Macallan, 1868.
A name in Speyside.
James Stuart took the lease on the Macallan distillery and later helped establish Glenrothes. One hundred and fifty-eight years later, the Stuart name still signs whisky. Centennial.
Two coasts,
two distilleries.
Centennial 33 was distilled in the foothills of Alberta in the autumn of 1993, held in Kentucky bourbon oak through thirty-three quiet winters, and drawn in the spring of 2026. The deepest cask in a programme Caldera and Highwood have been carrying forward together since 2022.
On the other coast,
farm to bottle.
Caldera was founded in 2013 in River John, Nova Scotia, a small village on the Northumberland Strait.
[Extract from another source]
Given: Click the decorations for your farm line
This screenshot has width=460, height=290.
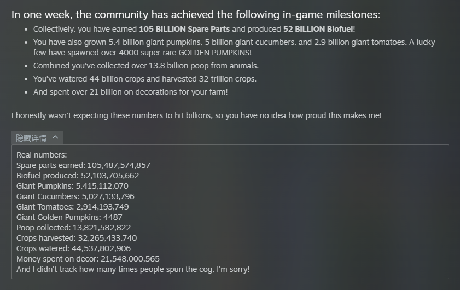Looking at the screenshot, I should [130, 92].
The distillery sits on a working farm; grain is grown there, milled, distilled, barreled, and bottled on the same hundred acres.
And in the foothills,
since 1974.
Highwood began as Sunnyvale Distillery in 1974, started by a group of southern Alberta wheat farmers who wanted somewhere to take their grain. Renamed in the mid‑eighties after the river that runs through High River, it has worked with wheat as its base ever since.
Two partners, one family,
one long bet.
Jarret Stuart founded Caldera in 2013, returning to whisky after a career in renewable energy. David Walker is his partner in the business: co-owner and managing director.
In 2022 they acquired Highwood from its founding owners. The Centennial line, which Highwood had been quietly building for decades, came with the keys. Centennial 33 is the deepest cask of that inheritance.